*Spoilers for Falcon and the Winter Soldier," on Disney+. You've been warned.*
You have to hand it to Marvel: A cocky PTSD-ridden soldier who murders foreign nationals while bathed in white privilege is an unorthodox choice for a major character in a Disney series.
Wyatt Russell's John Walker was a huge presence in "Falcon and the Winter Soldier" from the moment he sauntered in at the last scene of the first episode as the new government-sanctioned Captain America. But just as the largely strong series attempts to interrogate America's treatment of people of color, veterans, people who have been displaced and others and the insidious nature of privilege while combining that with rip-roaring action and setting up new characters and inevitable new projects were sometimes wobbly, Walker's arc and characterization was similarly all over the map. Although this bargain bin Captain America made an impact, the trajectory of his story throughout the series reflects the show's larger flaws.

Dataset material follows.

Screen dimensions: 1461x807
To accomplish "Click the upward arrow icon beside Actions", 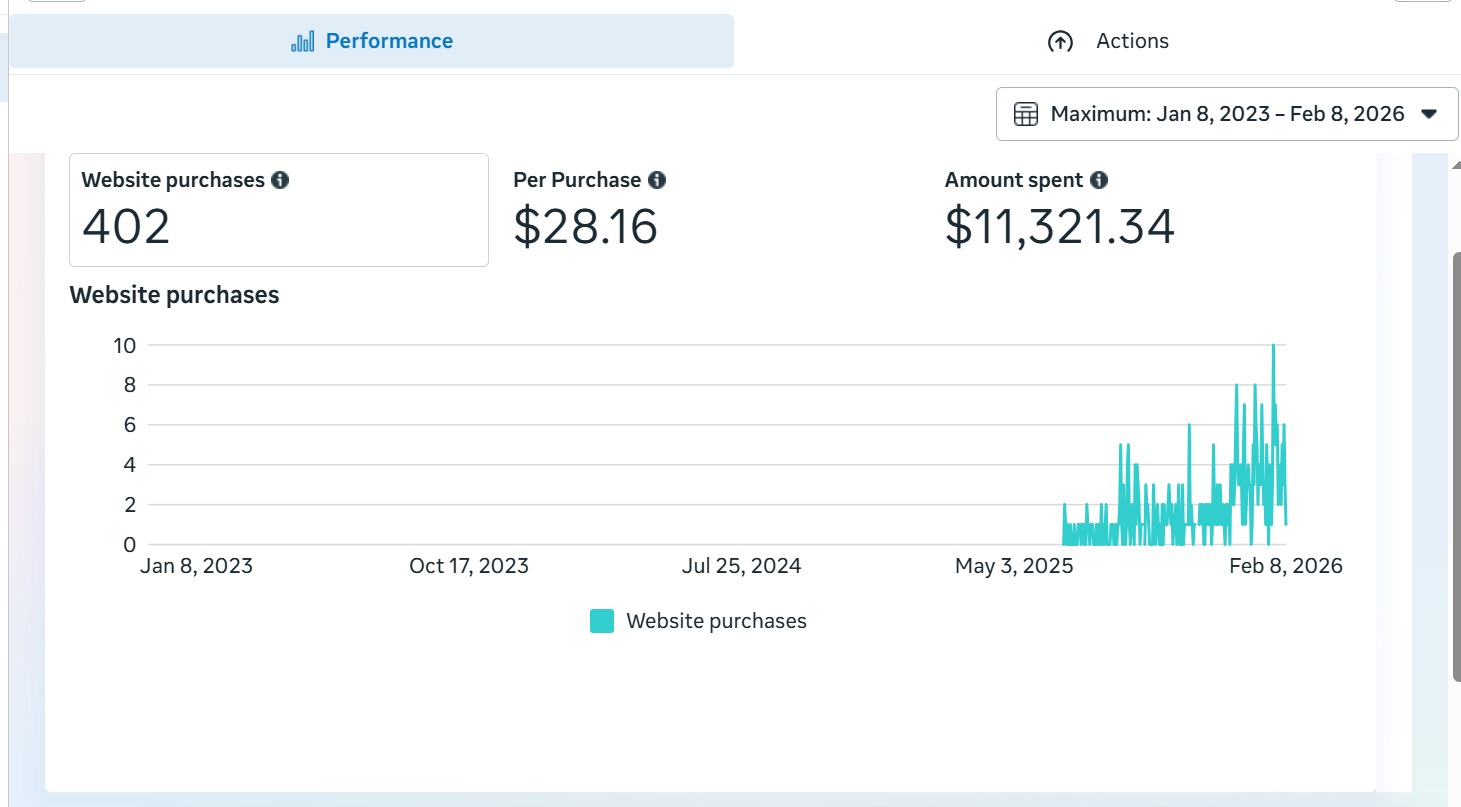I will [x=1060, y=41].
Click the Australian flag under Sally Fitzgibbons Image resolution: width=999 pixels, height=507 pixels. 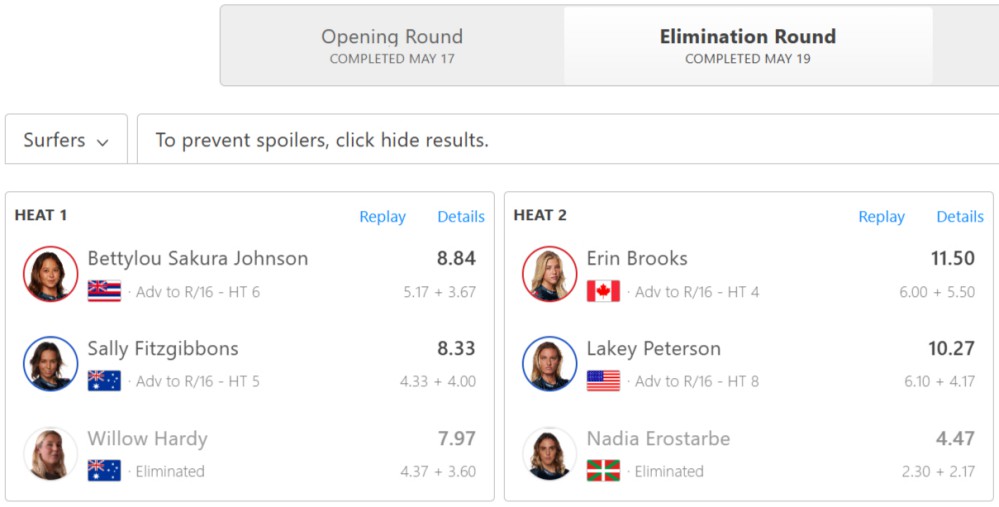(x=104, y=381)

First, though, it's worth going over the positives on how Walker's story was told.
No conversation on this character is complete without talking about Russell's performance. He has the chiseled jaw and movie star charisma the government would want out of a white soldier instead of the obvious (and correct) choice in Sam, who gave up the shield because he didn't feel worthy of it. Russell adds small subtleties to a character who easily could have been a paper-thin, cartoonishly evil figure, but he also never lets Walker off the hook.

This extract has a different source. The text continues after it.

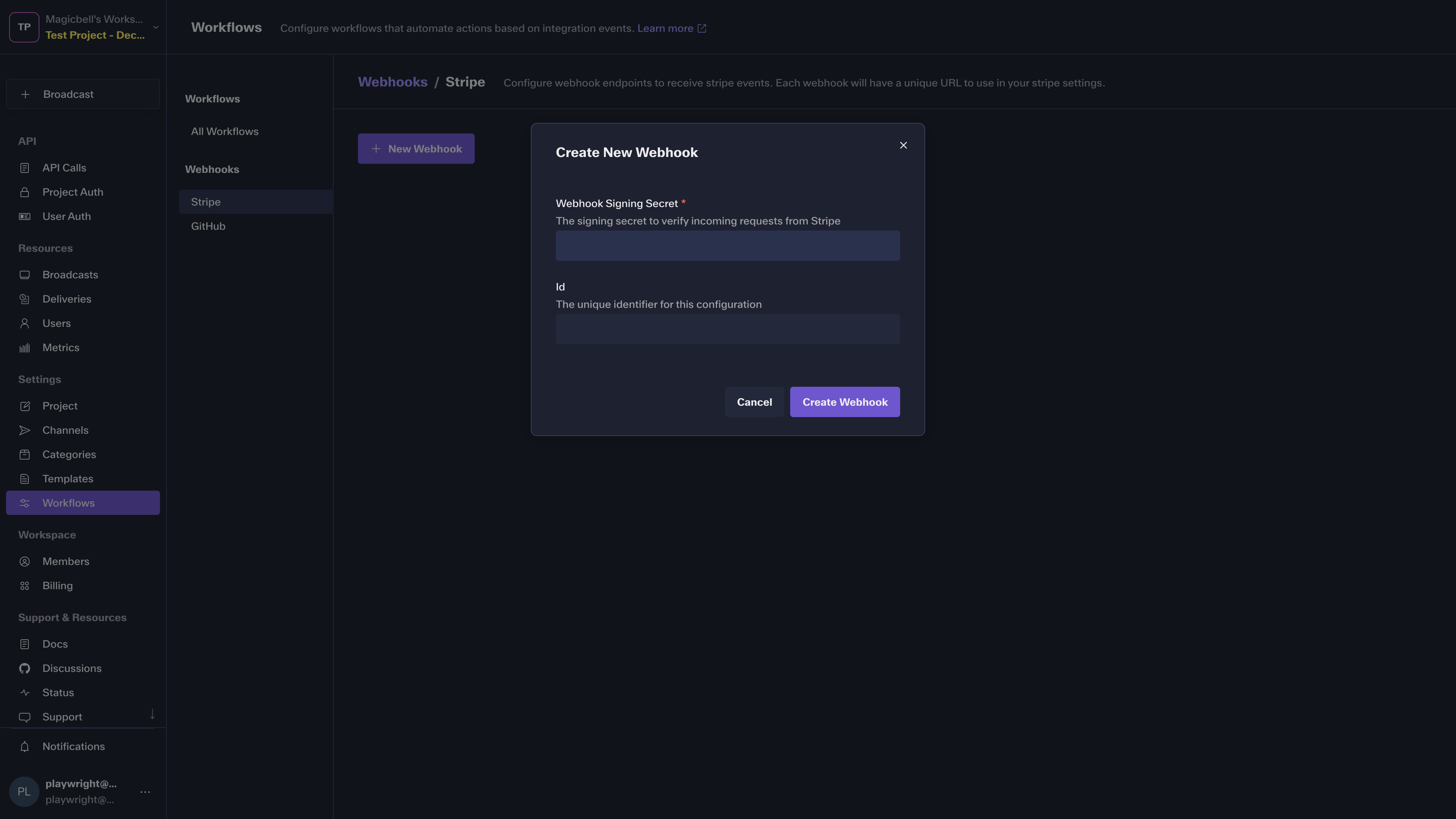
Task: Click the Create Webhook button
Action: 844,402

Russell seems aware of Walker's privilege, with the government clearly wanting some random (though highly decorated) soldier to operate in a world of superpowered nonsense over a Black man far more suited for the job, even if Walker isn't always aware of that privilege. I love Russell's smug tenor whenever Walker says, "Hi, John Walker. Captain America," as if he didn't know full well that there was a massive media blitz ensuring everyone on the planet knew his name.
Although Walker is clearly an arrogant jerk, he wasn't portrayed in his first speaking scene as a diet Homelander from "The Boys" — a openly racist, misogynistic, 'roided out garbage can — like I thought he would be. Instead, he has actually some anxiety about taking on the shield. While his wife Olivia and best friend Lamar are convinced he's the right guy for the job, he expresses concern about wanting to do it correctly. He's far more vulnerable here than when he was first introduced in the comics as Steve Rogers' replacement, where Walker was a gung-ho representation of the jingoistic Regan era.

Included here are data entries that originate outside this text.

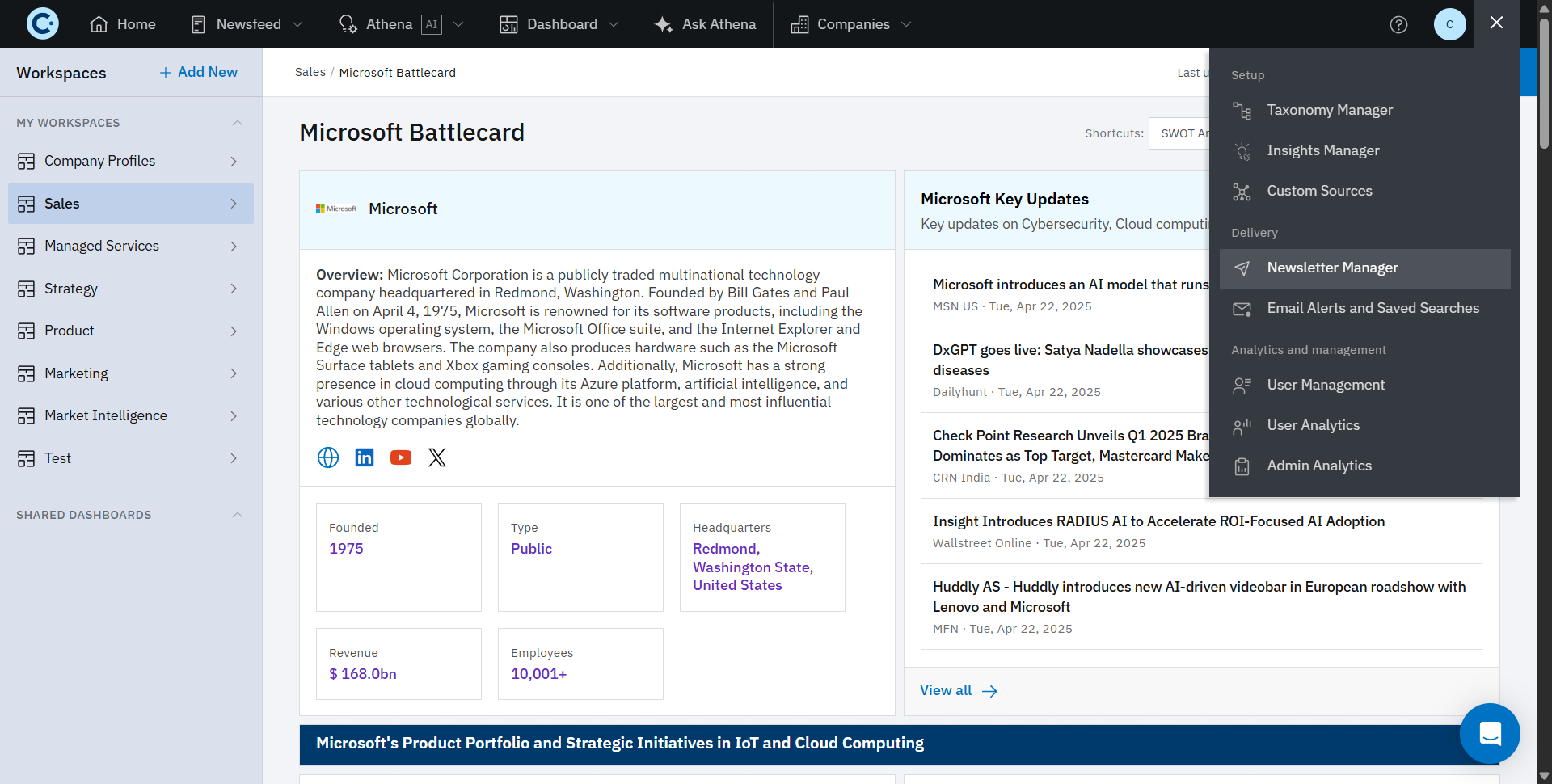Click the Sales breadcrumb link
The image size is (1552, 784).
(310, 73)
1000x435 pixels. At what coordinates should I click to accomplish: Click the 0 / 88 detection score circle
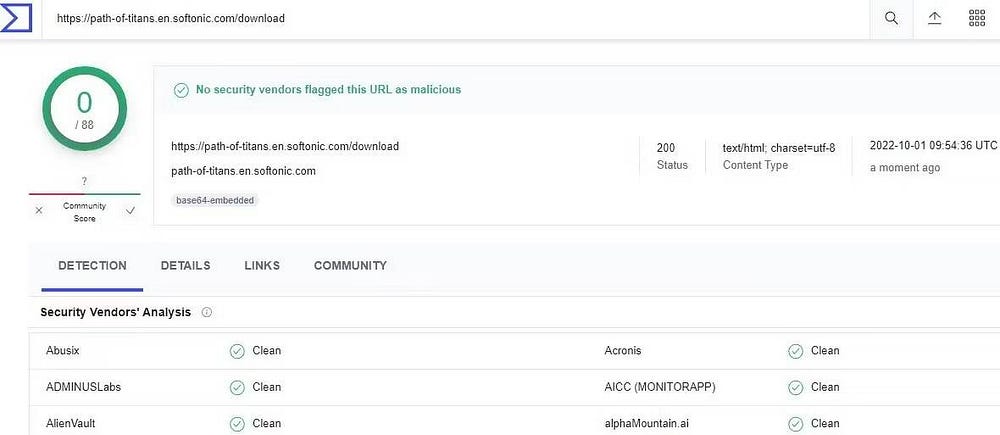click(84, 110)
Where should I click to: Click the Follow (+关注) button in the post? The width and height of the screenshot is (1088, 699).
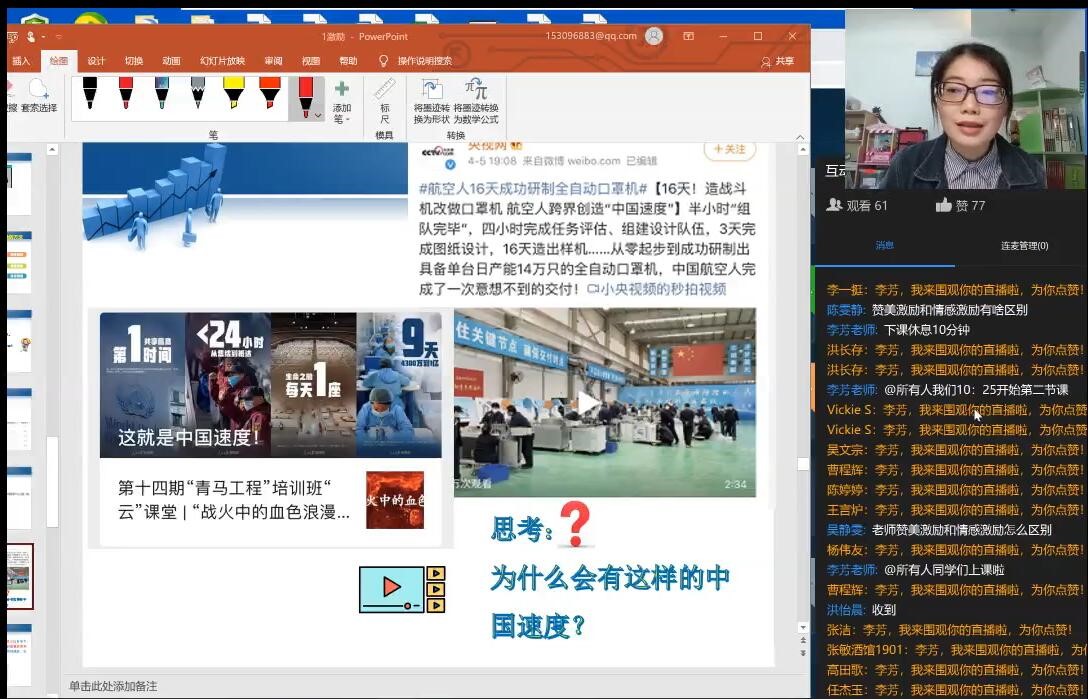(729, 149)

Although Walker was clearly established to be an opposing force for our heroes the moment he popped up with the shield we know is rightfully Sam's (even if Sam didn't necessarily believe that at the time), that first speaking scene with Walker established that he had depth. I was ready to immediately hate him, and yet there he was, being worried and earnest! He frets about doing the job well, and he wants to do the right thing. He definitely doesn't do the right thing later, of course. But moments like that and his later conversation with Lamar about the ethics of taking the Super soldier serum stop him from being an blatantly mindless, puppy-kicking star-spangled human trash can.
The show overall effectively demonstrates that Walker is not a good person. He's self-involved, arrogant and completely blind to his privilege. But Executive Producer Malcolm Spellman was smart to reveal shades of humanity to Walker. That scene does later create some problems with the character's portrayal later, however, which we'll get to in a second. Again, Walker is an interesting character who had some strong scenes.
Overall, though, the biggest problem with both Walker's portrayal and the show both come down to attempting too much at the same time. Introducing him at the tail end of the first episode as a giant slap in the face to Sam courtesy of the U.S. Government and then making him seem halfway decent in his first speaking scene was a decent subversion of my expectations. Then they forgo all of that and make him act like a dickhead once he interacts with Sam and Bucky.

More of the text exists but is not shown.